Monza, una notte fra i senzatetto con la Croce rossa

In stazione, sotto i ponti del Lambro e sulle strade dove vive il popolo degli invisibili: in città sono 150 di ROSSANA BRAMBILLA

Le tende di via Spallanzani

Le tende di via Spallanzani

Monza, 6 febbraio 2015 - Ci sono storie che a Monza non si vogliono sentire. Persone invisibili che vengono attraversate dagli sguardi dei passanti. Angoli da cui ci si allontana con orrore perché pieni di cartoni e coperte. Sono oltre 150 i senzatetto che sfidano il freddo e i pericoli della strada. Dormono in stazione, sotto a un ponte, nei giardinetti e in piazza. I loro racconti sono simili. Un matrimonio finito, un’azienda fallita, un figlio che ti ripudia. Le notti sull’asfalto non sono semplici. Ma a controllare che chi è rimasto solo abbia almeno un pasto caldo e che stia bene ci pensa la Croce Rossa. Mirella e Enzo si incontrano tre giorni alla settimana in via Pacinotti. Lei è un’infermiera di 53 anni, lui un impiegato di 59. Li abbiamo conosciuti in settimana per unirci alla loro ronda. L’appuntamento è alle 20.30.

Si presentano pieni di energia, in mano stringono un contenitore pieno di pasta calda. Arriva da un ristorante. Il vento è gelido, la temperatura bassa. Alle 21 usciamo dai cancelli della sede della Cri. La prima tappa è al convento di Santa Maria delle Grazie. F. è fermo davanti al cancello, Mirella lo ha chiamato con il cellulare per avvisarlo del nostro arrivo. La sua «villa», come lui stessola chiama con ironia, è dall’altra parte della strada: una coperta in un giardino. A 50 anni a Monza ci è arrivato a piedi. Ci ha messo poco meno di una settimana. Non vuole dire molto della sua vita, c’è ancora rabbia e dolore. Ma il sorriso rimane. Durante le giornate parla coi passanti, va in biblioteca, aiuta i frati nelle pulizie, si fa la doccia in convento. Ringrazia i benefattori tenendo in mano la cena e si interessa del benessere degli altri senzatetto. Lo osservo mentre la portiera dell’ambulanza si chiude. «Non ho nulla - dice frettolosamente – ma non mi manca nulla». Ci dirigiamo verso piazza Cambiaghi. Da sempre sotto i portici dormono molte persone. 
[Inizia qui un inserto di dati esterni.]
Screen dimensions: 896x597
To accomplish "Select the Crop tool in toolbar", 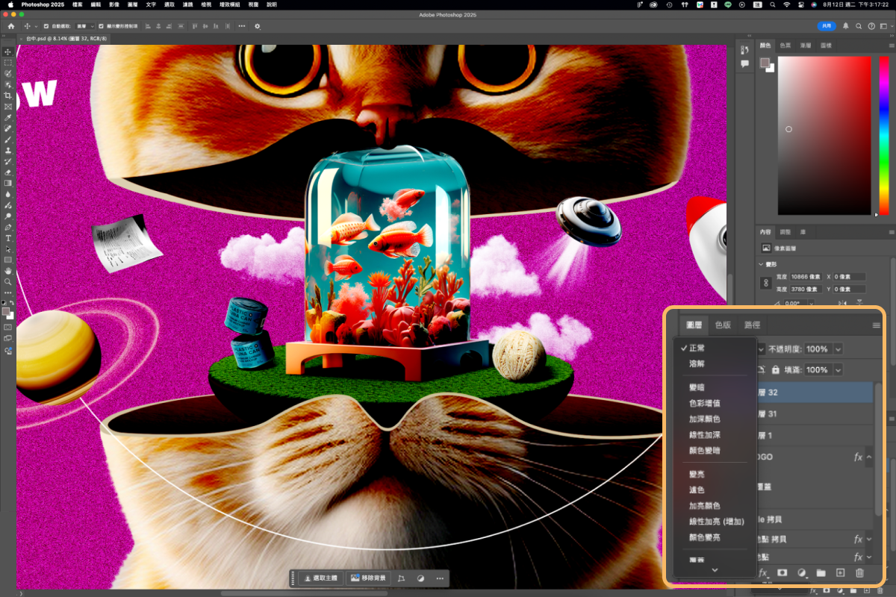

Non in questo periodo. Durante l’inverno viene messo a disposizione dei clochard un dormitorio. Appena chiuderà verranno tutti qui. Decisamente più triste la situazione in stazione. Vedendo l’ambulanza, una decina di persone raggiunge il marciapiede e si mette in coda. Mirella e Enzo danno una doppia porzione a tutti. C’è sempre qualcuno che non ha il coraggio di farsi vedere. Chi esce prende da mangiare per chi si nasconde. Arriva una coppia. Dicono di avere 21 anni, stentiamo a crederci. Sono appena arrivati in città in treno, non hanno nessuno. Dormiranno in sala d’attesa.

Mirella cerca di conquistare la loro fiducia, ma sa che se esagera con le domande diventeranno diffidenti. La ragazza rientra subito, lui mangia in piedi. Enzo intanto entra e controlla. Sono passate le 22 e fa freddo. È impensabile passare la notte all’aperto. Ma c’è chi ci riesce. Camminiamo nell’erba, stiamo andando sotto il ponte di San Rocco, accanto al depuratore. È qui che vive S. Abbassiamo la testa per non urtare le travi in ferro e stiamo attenti a non finire nel Lambro. Basta un passo falso. Giriamo l’angolo e si apre un nuovo mondo. È quello di un uomo di 50 anni, tradito dalla vita. Da tempo vive qui, con vecchie coperte e alcuni mobili recuperati da chissà dove. A lume di candela su un tavolino disegna volti e Cristo in croce. Mirella gli ha salvato la vita. Lo ha trovato con la febbre alta e l’ha portato in ospedale. «Per fortuna c’eri tu» continua a ripeterle. Ha bisogno di controlli periodici e di medicine. Sua mamma e il fratello sono morti. è solo e non sta bene, ma non vuole andare in ospedale. Ha paura di perdere la sua casa. Non ha invece paura di dormire all’aperto, nonostante le botte prese. E’ già stato picchiato due volte. La glicemia è alle stelle. Testardo e tenace, non molla e ci saluta. Il viaggio per noi è finito. Sono le 23. Mirella ed Enzo rientreranno quasi due ore dopo.